Diego Fernando Macías is an assistant teacher of English at Universidad Surcolombiana (Colombia). He holds an MA in English from Governors State University (USA) and an MA in TESOL from the University of Brighton (UK). His areas of interest are language teacher education, English as an international language, and web-based technologies.

Appendix: Interview Guide for Participants

Note: The questions below were used for both teacher educators and novice teachers. However, questions 8 and 11 were only addressed to TEs and question 12 to NTs.

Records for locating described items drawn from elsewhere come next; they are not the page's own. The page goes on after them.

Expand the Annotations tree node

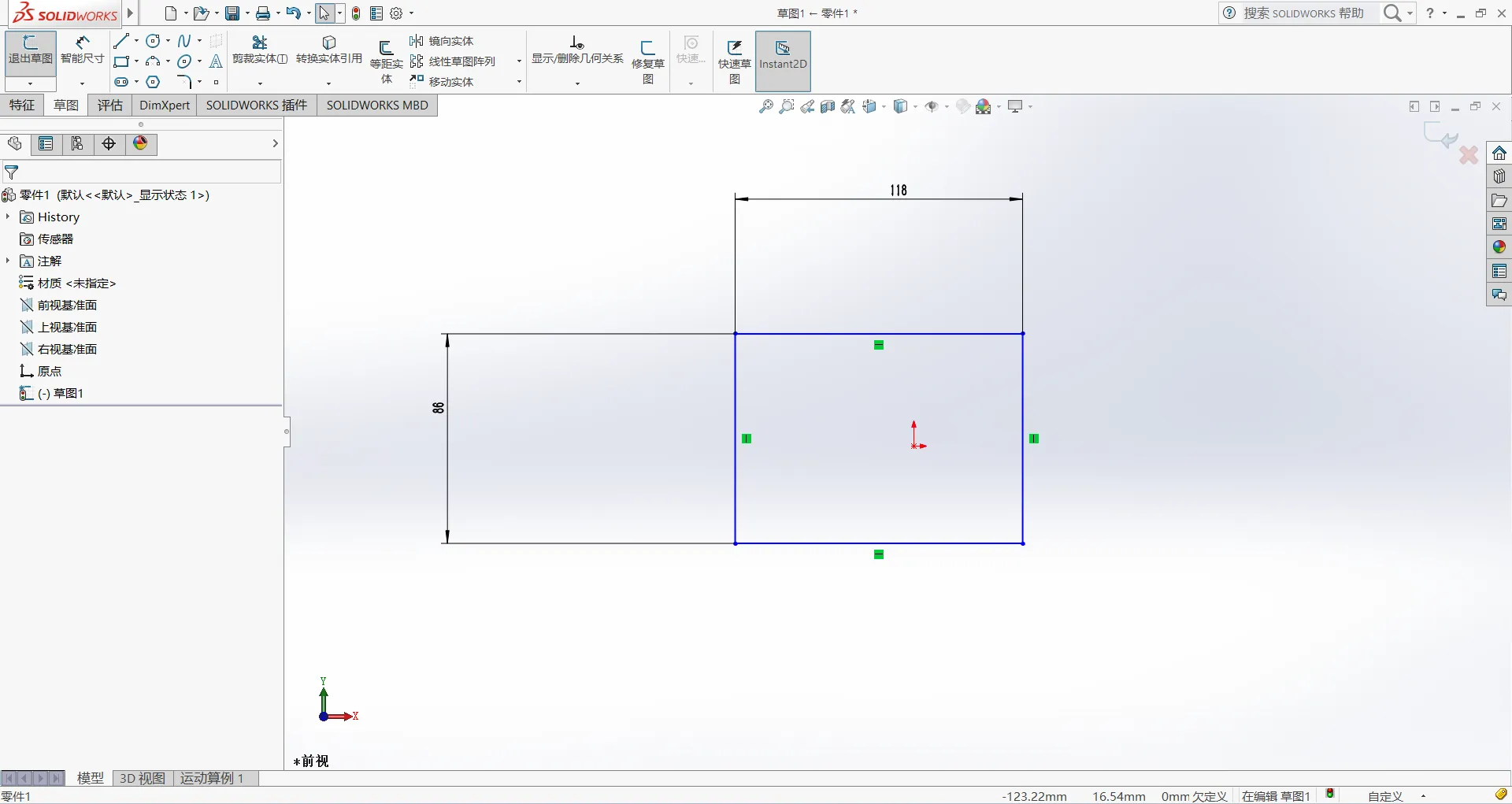(8, 261)
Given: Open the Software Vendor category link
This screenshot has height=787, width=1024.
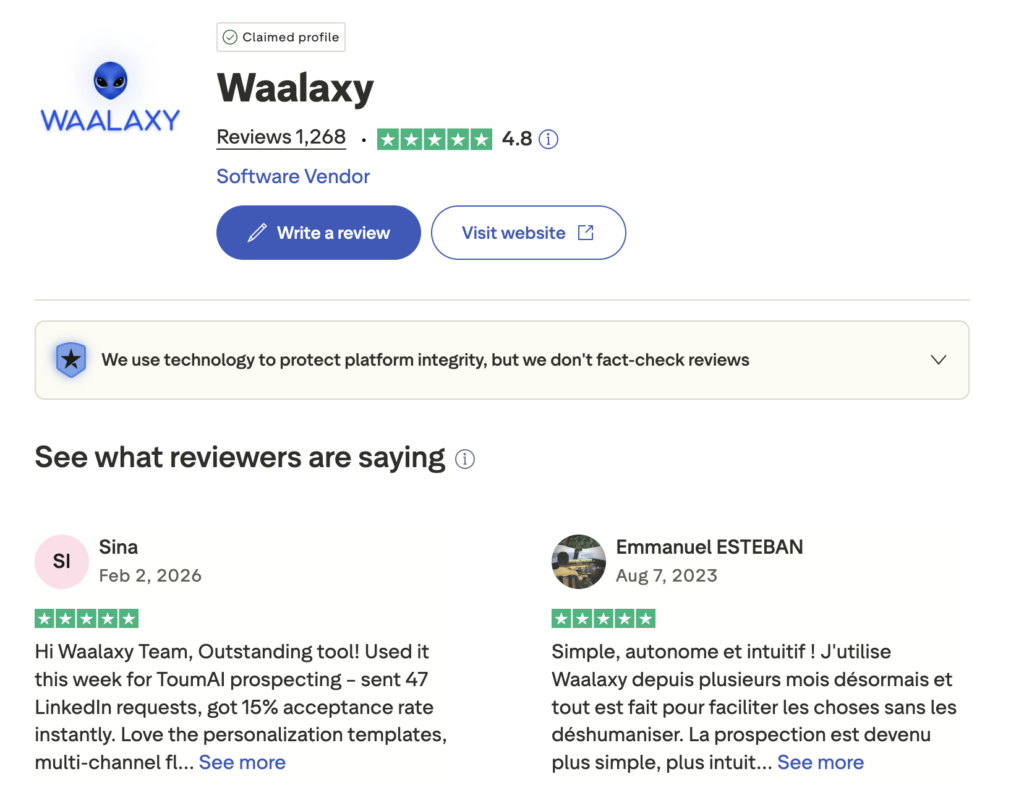Looking at the screenshot, I should 293,177.
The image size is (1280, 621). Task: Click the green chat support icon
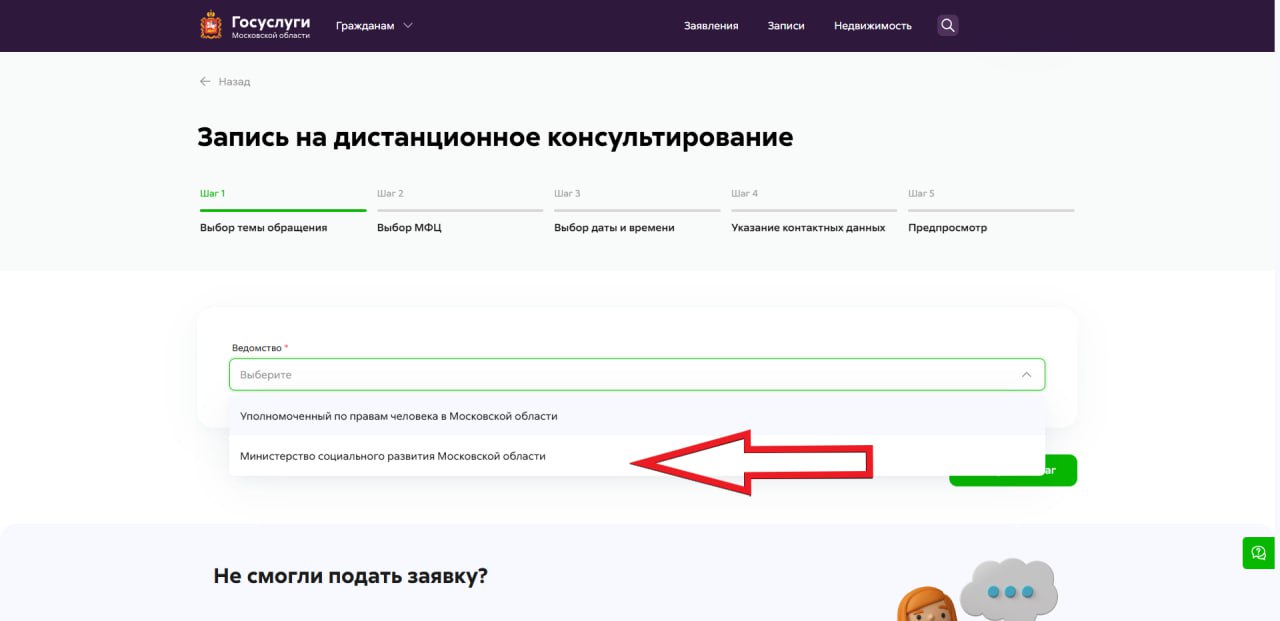click(x=1258, y=552)
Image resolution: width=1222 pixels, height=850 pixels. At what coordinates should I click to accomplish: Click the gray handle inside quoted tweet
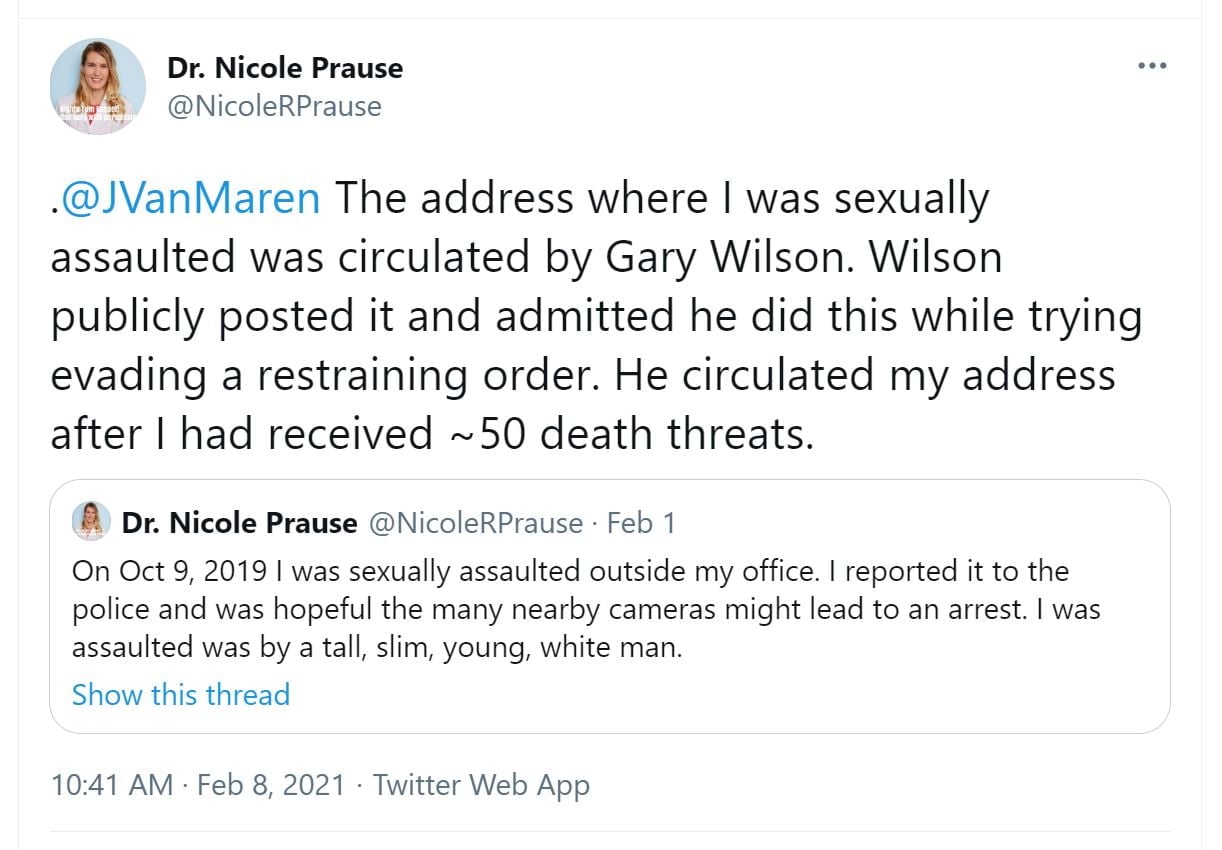coord(475,522)
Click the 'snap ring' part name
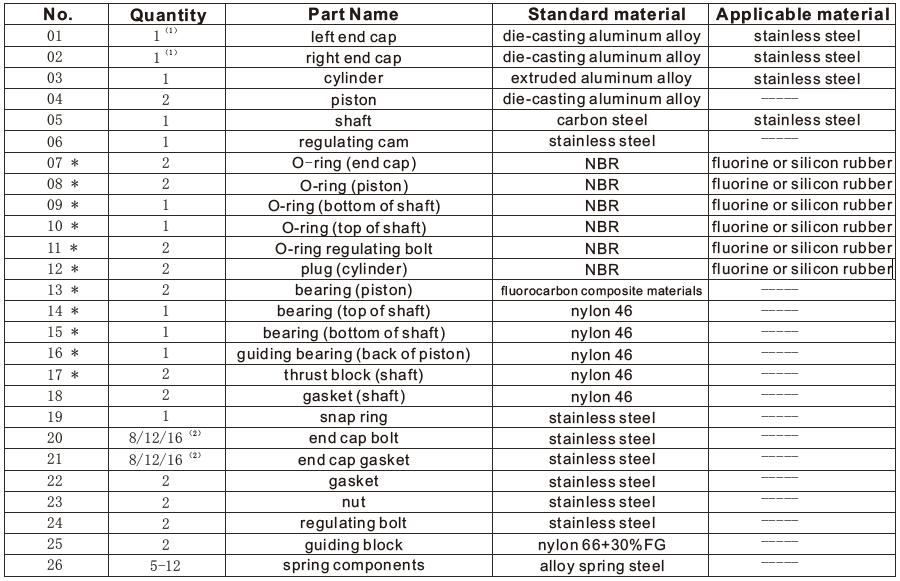900x581 pixels. pyautogui.click(x=353, y=418)
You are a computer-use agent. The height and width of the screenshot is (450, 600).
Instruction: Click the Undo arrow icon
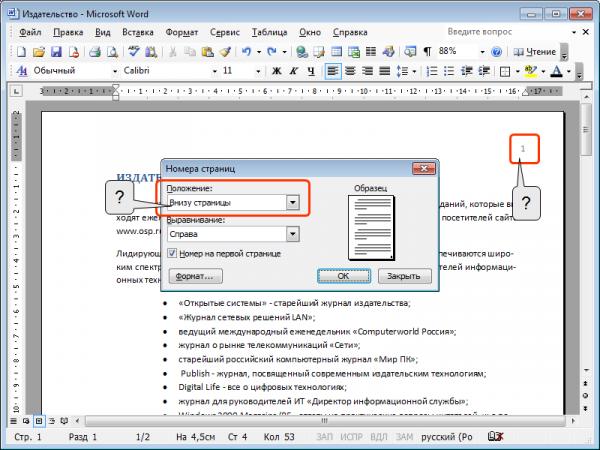(x=246, y=52)
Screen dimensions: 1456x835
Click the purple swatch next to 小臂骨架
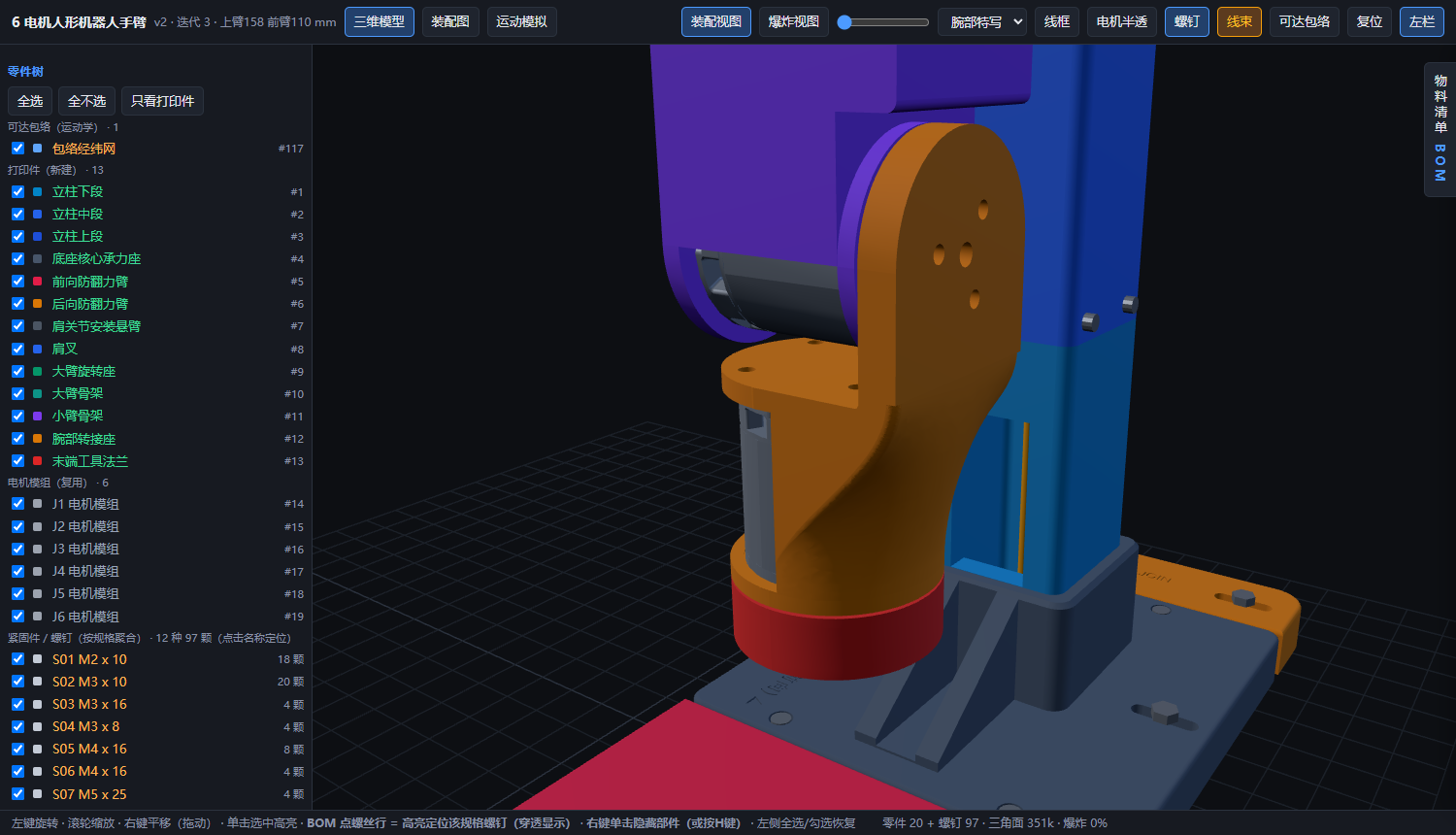tap(37, 416)
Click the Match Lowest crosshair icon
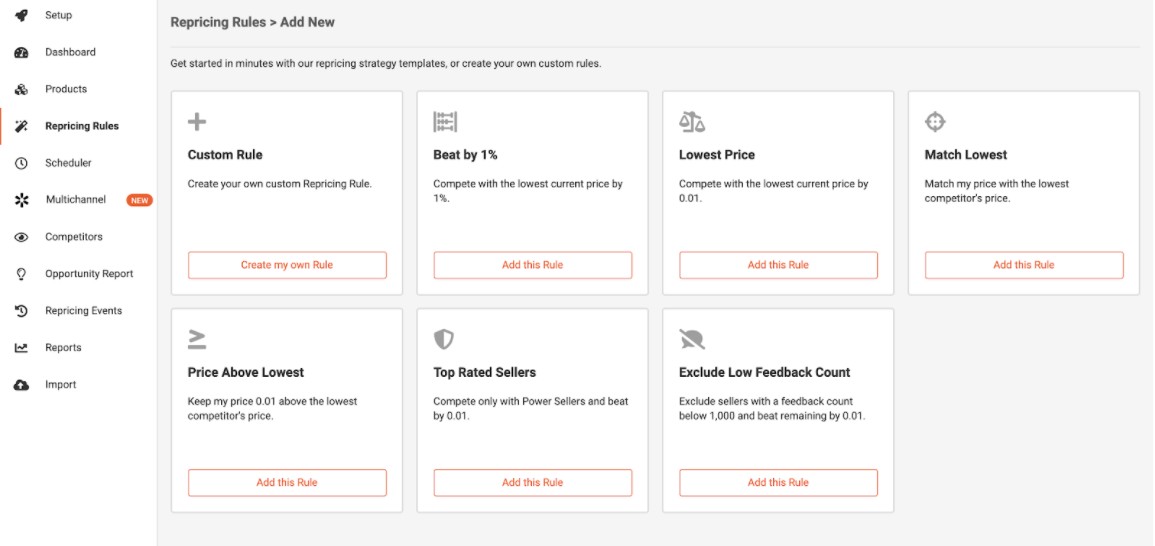The height and width of the screenshot is (546, 1155). [935, 122]
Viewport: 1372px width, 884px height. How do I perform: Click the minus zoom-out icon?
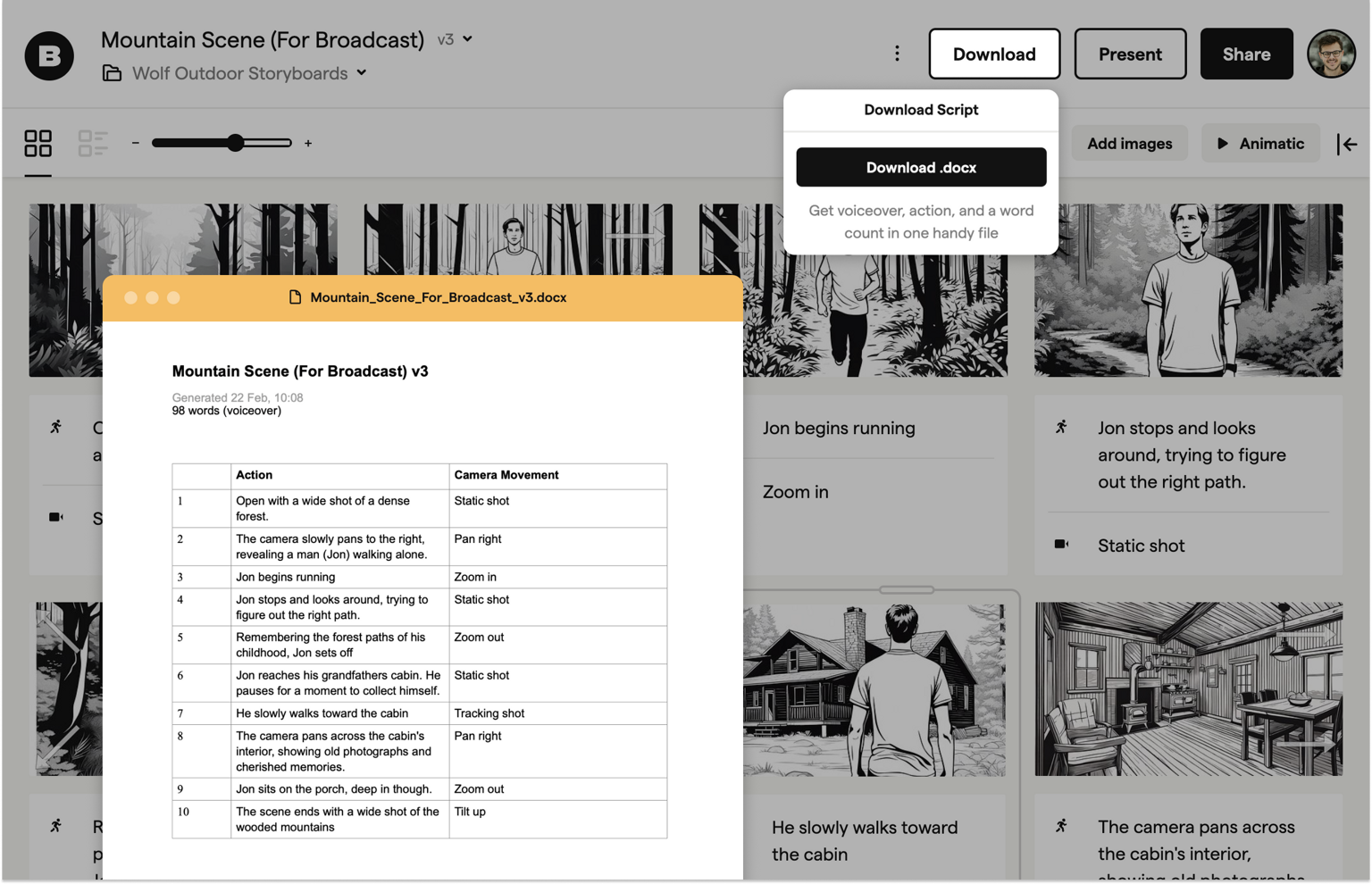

  1. Did you have a favorite teacher when you were in primary or secondary school? Why was he/ she your favorite?
  2. Did you have a teacher you hated/disliked in primary or secondary school? Why did you hate/ dislike them?
  3. Has your own experience as an English language learner influenced the way you teach? If so, in what ways?
  4. How much has your experience as an EFL teacher after you graduated from the university teacher education program influenced how you teach?
  5. What kind of knowledge about teaching do you think first semester students bring to the EFL teacher education program?
  6. To what degree has observing other teachers in their classes helped you learn how to teach?
  7. Did you have any opportunities to self-reflect in your process of becoming a language teacher in the EFL teacher education program? If so, how has self-reflection contributed to the way you teach English?
  8. How much research do students in the EFL teacher education program (where you currently work) do? (For TEs only)
  9. Did you do research along the EFL teacher education program? If so, how has the research you have done influenced your teaching skills?
  10. What role does the knowledge about teaching you acquired in the EFL teacher education program play in how you teach English?
  11. When observing student teachers and giving them feedback, do you ever ask them about why they engage in/make certain teaching actions or pedagogical decisions in class? (For TEs only)
  12. How did you find the teaching reality of actual classrooms to be compared to what you learned about it in the EFL teacher education program? (For NTs only)
  13. Where do you think the knowledge you have about teaching English comes from?